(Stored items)
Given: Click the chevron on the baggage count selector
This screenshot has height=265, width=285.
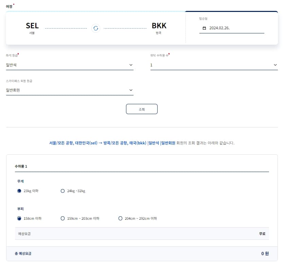Looking at the screenshot, I should pos(276,65).
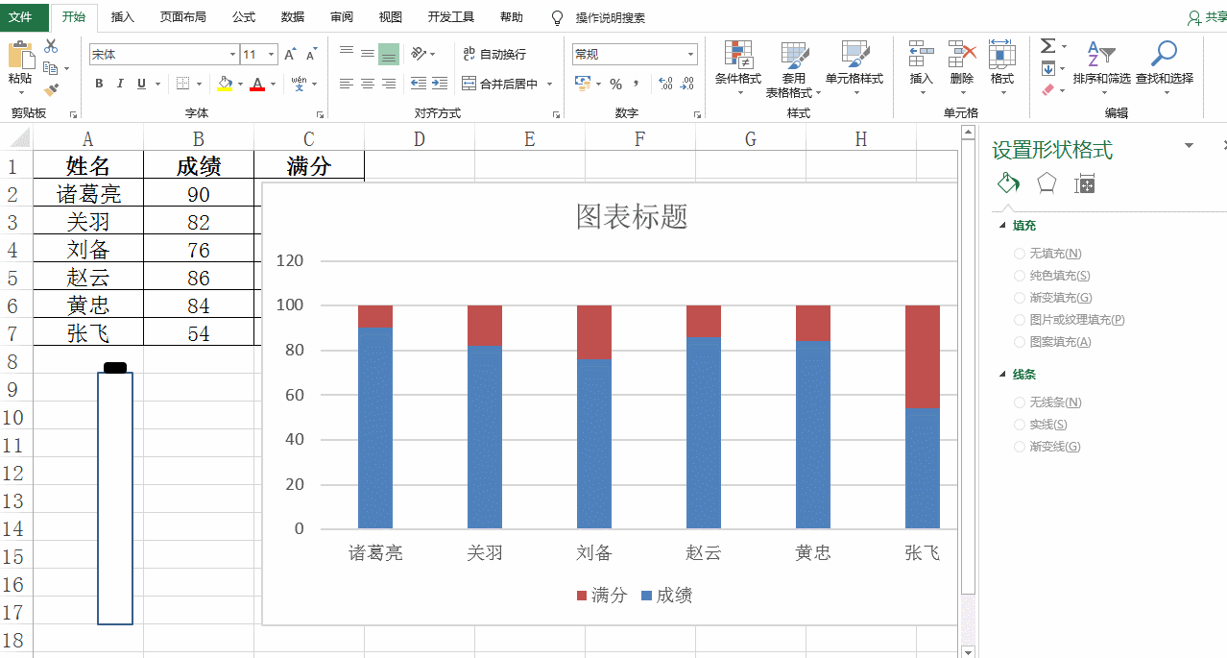Click the 自动求和 sigma icon
The image size is (1227, 658).
[x=1047, y=45]
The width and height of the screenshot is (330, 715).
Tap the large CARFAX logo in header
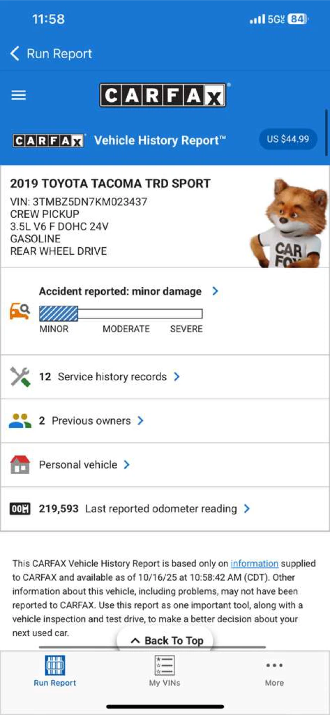[163, 95]
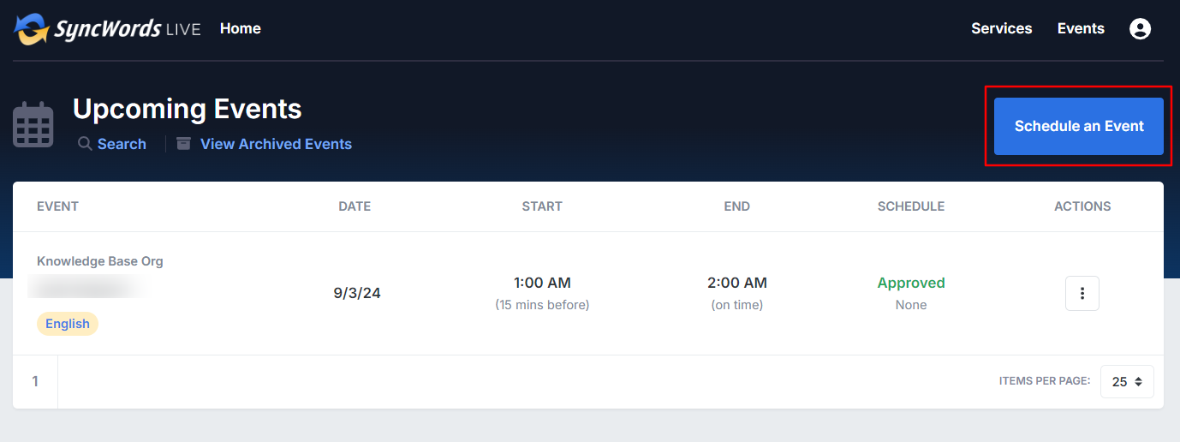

TASK DIRECTIONS: Exactly the lines from the one that contains "This screenshot has height=265, width=285." to the last line of the data, both included, should be set down, and no pictures should appear among them.

TASK SOLUTION:
This screenshot has height=265, width=285.
Looking at the screenshot, I should pos(276,65).
Click the 自动求和 sigma icon
The image size is (1227, 658).
[x=1047, y=45]
The width and height of the screenshot is (330, 715).
Tap the large CARFAX logo in header
[163, 95]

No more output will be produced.